Production engineering

Architecture and system design

AI backends

Decision guides

Field references

Practical examples

The examples are intentionally progressive. Each has its own dependency file and README.

Example Main ideas
Basic CRUD Routes, schemas, SQLite, errors, API tests
Production API Feature modules, SQLAlchemy, authentication boundary, migrations, integration tests
Distributed API PostgreSQL, Redis, Celery, idempotent jobs, Docker Compose
AI API Provider boundary, SSE, queued work, usage accounting, cancellation

The larger examples are reference implementations, not universal templates. Copy decisions only after understanding the assumptions recorded in each example.

Learning principles

Each major chapter moves through four questions:

  1. What guarantee or problem is involved?
  2. How does FastAPI participate in the solution?
  3. What changes in a production service?
  4. What tradeoff should an engineer be able to defend?

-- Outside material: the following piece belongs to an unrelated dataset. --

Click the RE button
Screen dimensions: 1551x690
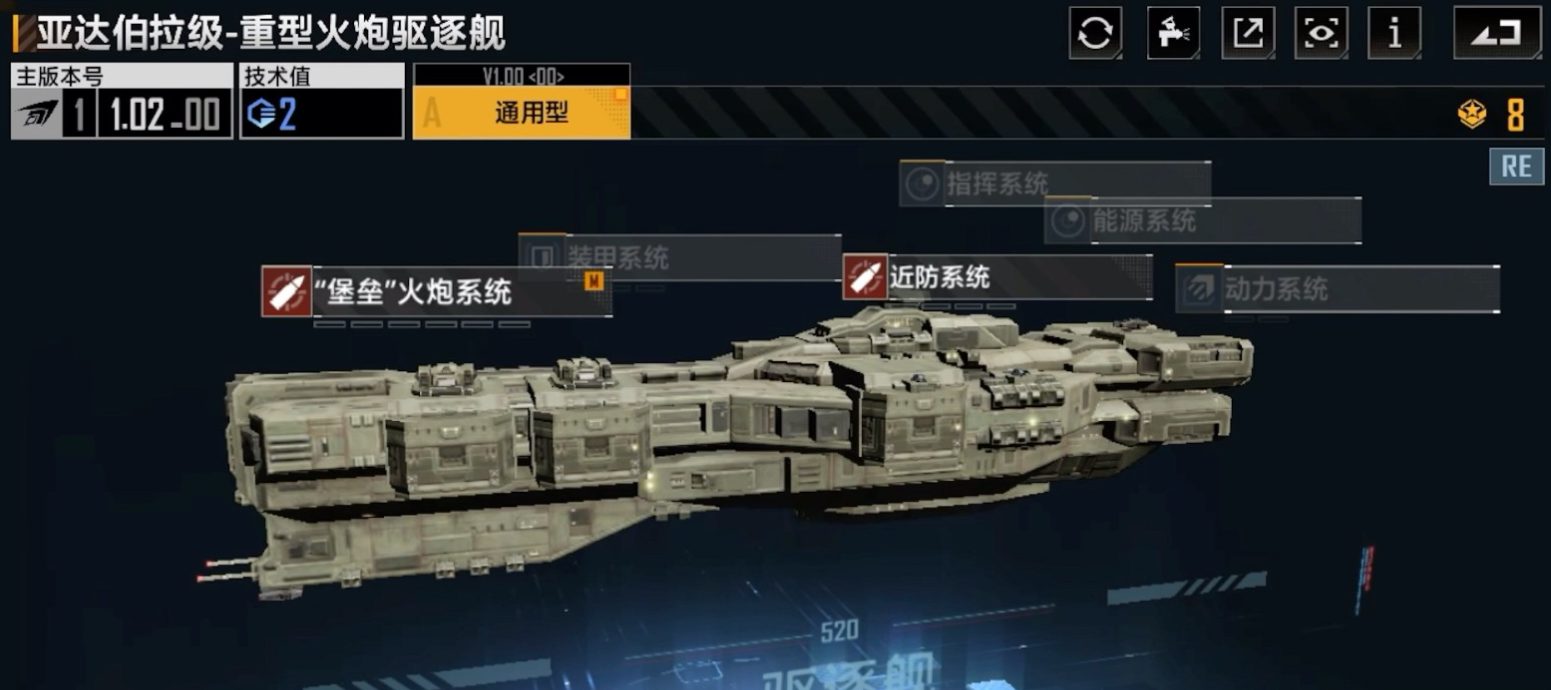coord(1517,166)
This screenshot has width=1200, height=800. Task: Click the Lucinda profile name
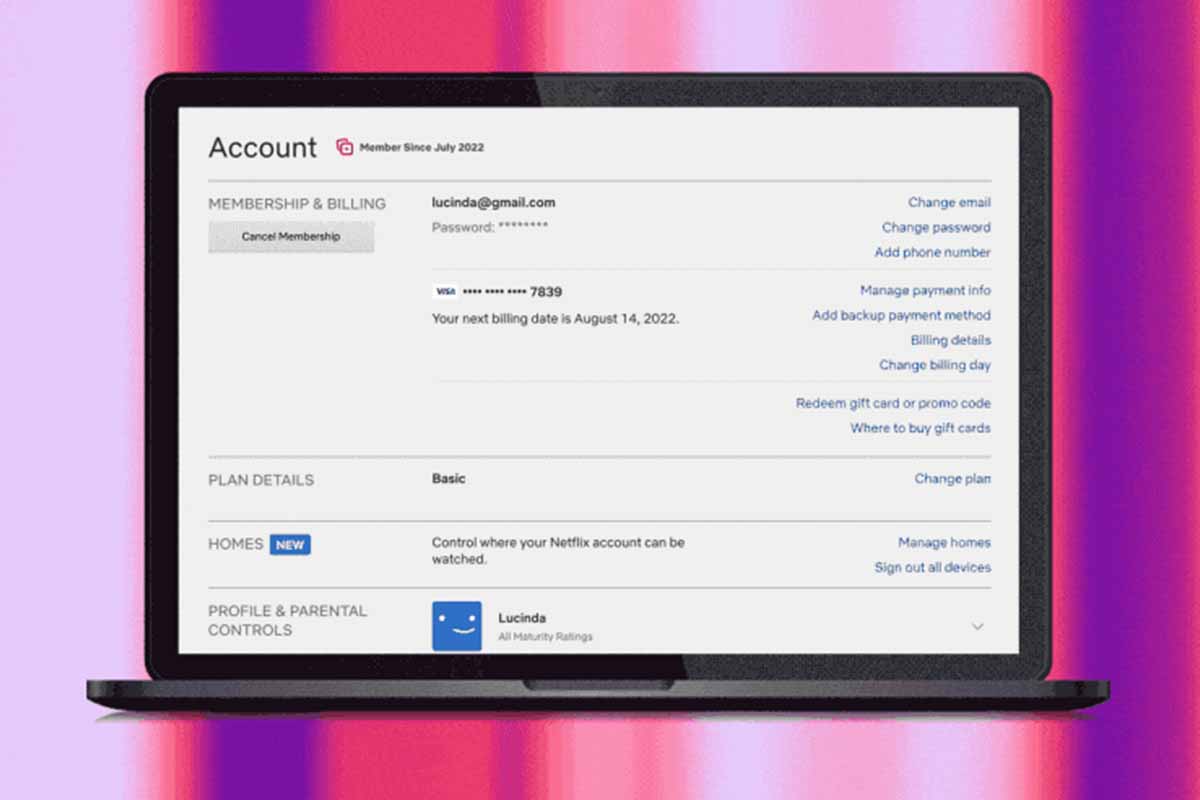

Examples use current FastAPI, Pydantic v2, and SQLAlchemy 2.x conventions. Synchronous code is used where it is the honest execution model. async def is reserved for code paths that await non-blocking I/O.

Sources and maintenance

Claims tied to a framework API, protocol, or security standard link to authoritative documentation. The source catalog records the primary references and their scope. Examples avoid pinning a transient model name or cloud product detail unless the choice matters to the lesson.

Run the repository checks before publishing a change:

python tools/check_docs.py
python -m pip install -r requirements-docs.txt
python tools/prepare_mkdocs.py
mkdocs build --strict
(cd examples/basic-crud && pytest)
(cd examples/production-api && pytest)
(cd examples/ai-api && pytest)

The documentation site can be previewed with MkDocs:

python -m pip install -r requirements-docs.txt
python tools/prepare_mkdocs.py
mkdocs serve

Run the preparation command again after changing documentation. It copies only publishable documentation into MkDocs' ignored source directory; the site itself is built and served directly by MkDocs.

Contributing

Corrections and production postmortem lessons are welcome. Read CONTRIBUTING.md for the citation, example, terminology, and review rules.

License

Code and documentation are available under the MIT License.